### TEXT SEGMENT
###

Second, to deal with the already dire impacts of climate disruption on the lives and livelihoods of people all over the world, we need a breakthrough on adaptation and resilience.  It is essential that at least 50 per cent of climate finance globally is committed to building resilience and supporting adaptation.  This need is urgent, as growing climate impacts remind us daily.  Annual adaptation costs in developing countries are estimated at $70 billion, and they are expected to reach up to $300 billion a year by 2030.

Huge gaps remain in adaptation finance for developing countries.  We simply cannot achieve our shared climate goals — nor achieve hope for lasting peace and security — if resilience and adaptation continue to be the forgotten half of the climate equation.

This neglect is seriously endangering our collective efforts on the crucial road to COP26 in November.  Developed countries must uphold their promise to deliver — before COP26 — $100 billion dollars in climate finance annually to the developing world.  And they must ensure this reaches the most affected populations.  The quality of this finance is also key.  Grant financing is essential, as loans will add to already crushing debt burdens in the most climate‑vulnerable countries.

Third, climate adaptation and peacebuilding can and should reinforce each other.  For example, in the Lake Chad region, dialogue platforms for cooperatively managing natural resources, supported by the Peacebuilding Fund, have promoted reforestation and improved access to sustainable livelihoods.  In West and Central Africa, cross-border projects have enabled dialogue and promoted more transparent management of scarce natural resources, a factor of peace.

And as climate change is impacting water resources worldwide, we must leverage water for peace, drawing lessons from the past.  For example, in the Sava River Basin in Eastern Europe, transboundary water cooperation was the starting point of regional reconciliation and cooperation after the deadly war in the Balkans in the 1990s.

Across all these efforts, women are critical agents of change.  This Council has long recognized and sought to strengthen women’s role in sustaining peace.  Women and girls face severe risks from both climate change and conflict, and their meaningful participation and leadership brings more sustainable results that benefit more people.

###

### EXTRACTED INFORMATION
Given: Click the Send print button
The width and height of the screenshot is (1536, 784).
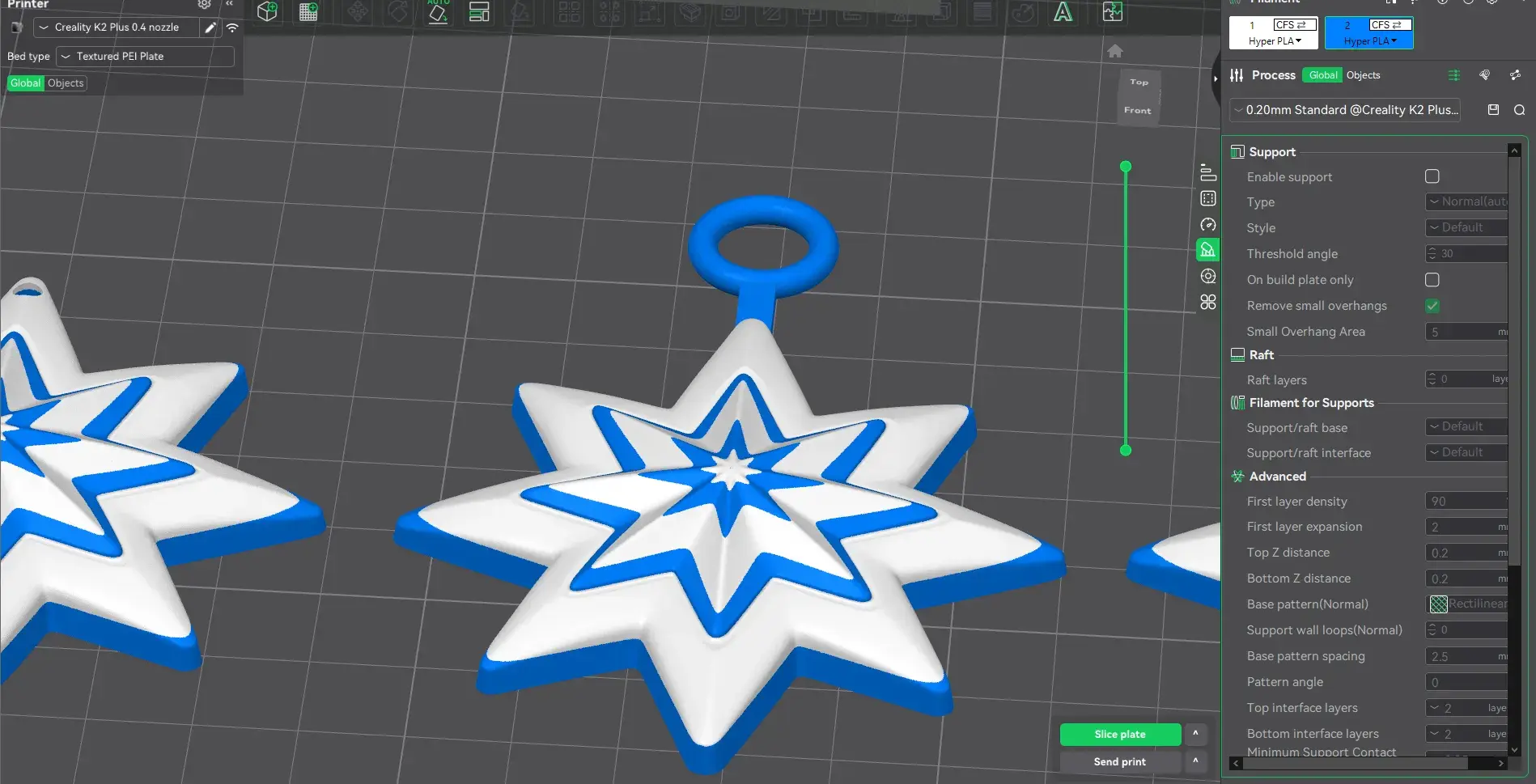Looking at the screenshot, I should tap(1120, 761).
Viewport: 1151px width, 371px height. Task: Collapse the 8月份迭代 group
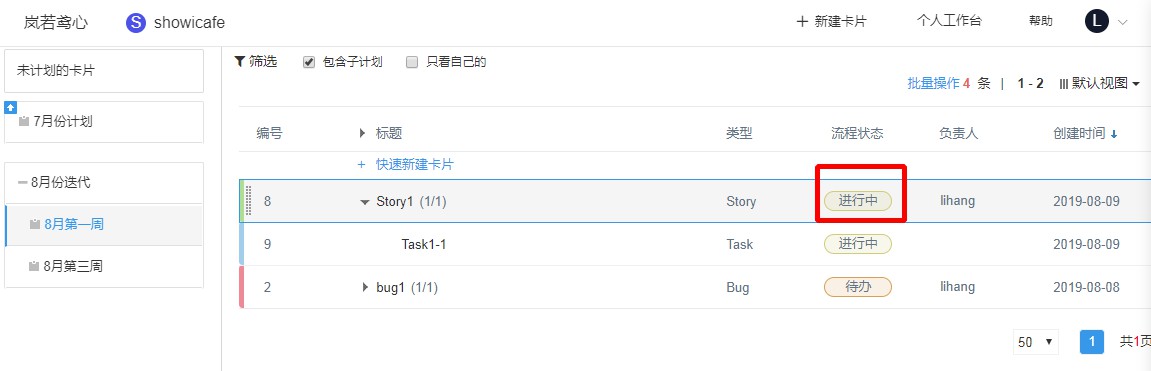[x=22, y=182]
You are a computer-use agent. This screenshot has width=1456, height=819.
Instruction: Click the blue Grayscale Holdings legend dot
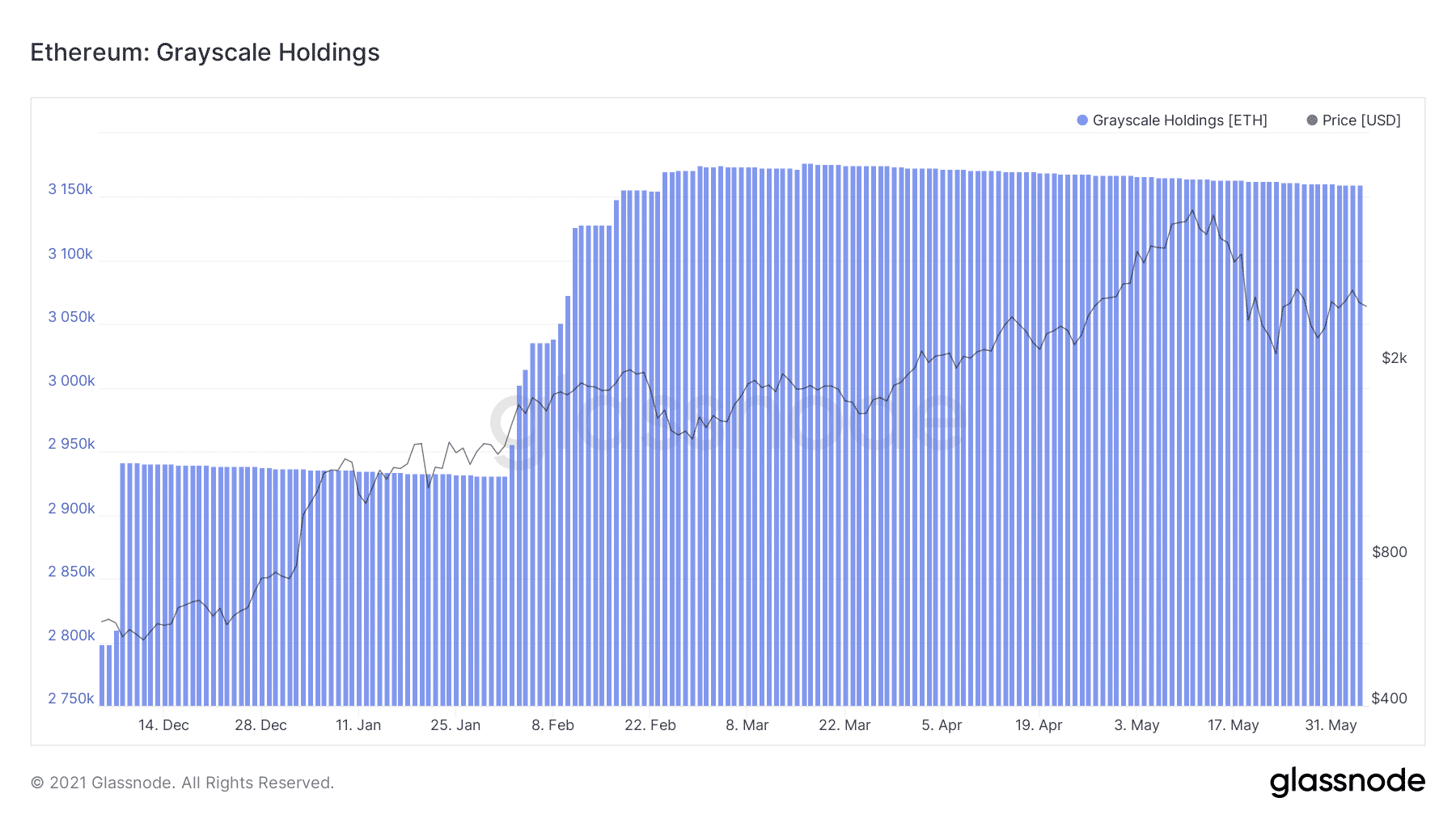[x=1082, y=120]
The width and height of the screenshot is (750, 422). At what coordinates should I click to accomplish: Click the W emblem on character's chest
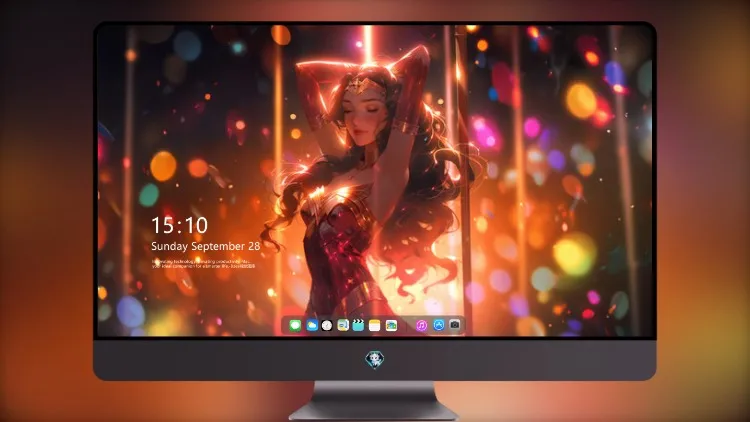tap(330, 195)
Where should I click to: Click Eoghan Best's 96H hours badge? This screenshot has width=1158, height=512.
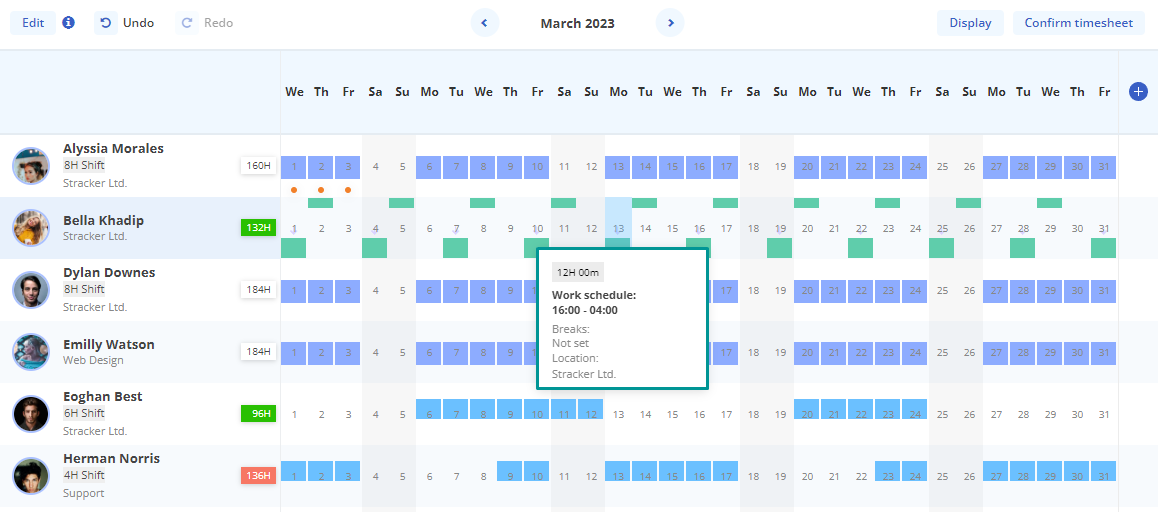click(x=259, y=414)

###

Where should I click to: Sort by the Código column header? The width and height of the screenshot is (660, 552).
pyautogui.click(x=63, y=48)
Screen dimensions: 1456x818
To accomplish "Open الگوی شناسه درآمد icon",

###

### DIRECTIONS
Carry the text on climate adaptation and peace forward from its final sentence, which ends "benefit more people." The items have nothing to do with what is asked here.

### OUTPUT OF THE TASK
The United Nations is integrating climate risks into our political analysis, as well as conflict prevention and peacebuilding initiatives.  The Climate Security Mechanism is supporting field missions, country teams and regional and subregional organizations to analyse and address climate-related security risks and shape integrated and timely responses.

Work is gaining traction in countries and regions where the Security Council has recognized that climate and ecological change are undermining stability.  Our Regional Office in West Africa and the Sahel, in coordination with IOM [International Organization for Migration], UNEP [United Nations Environment Programme] and the UNFCCC [United Nations Framework Convention on Climate Change], has launched a new initiative on peace, climate change and environmental degradation.  This initiative will help the Economic Community of West African States, as well as other regional bodies and national and local governments, to harmonize efforts to reduce climate-related security risks in the subregion.

In South Sudan, 95 per cent of the population relies on agriculture or pastoralism and is thus affected by drought and unseasonal flooding.  The United Nations peacekeeping operation, UNMISS [United Nations Mission in South Sudan], is collaborating with FAO [Food and Agriculture Organization] and IOM to promote the peaceful resolution of farmer-herder conflicts.

We also recognize our responsibility to reduce the United Nations’ own carbon footprint.  Eighty per cent of United Nations Secretariat carbon emissions come from our six largest peacekeeping operations.  Guided by our Environmental Strategy for Peace Operations, we are working on new approaches to shift energy supply to renewable energy producers, with the intention of supporting renewable energy capacity, including beyond the lifetime of our missions.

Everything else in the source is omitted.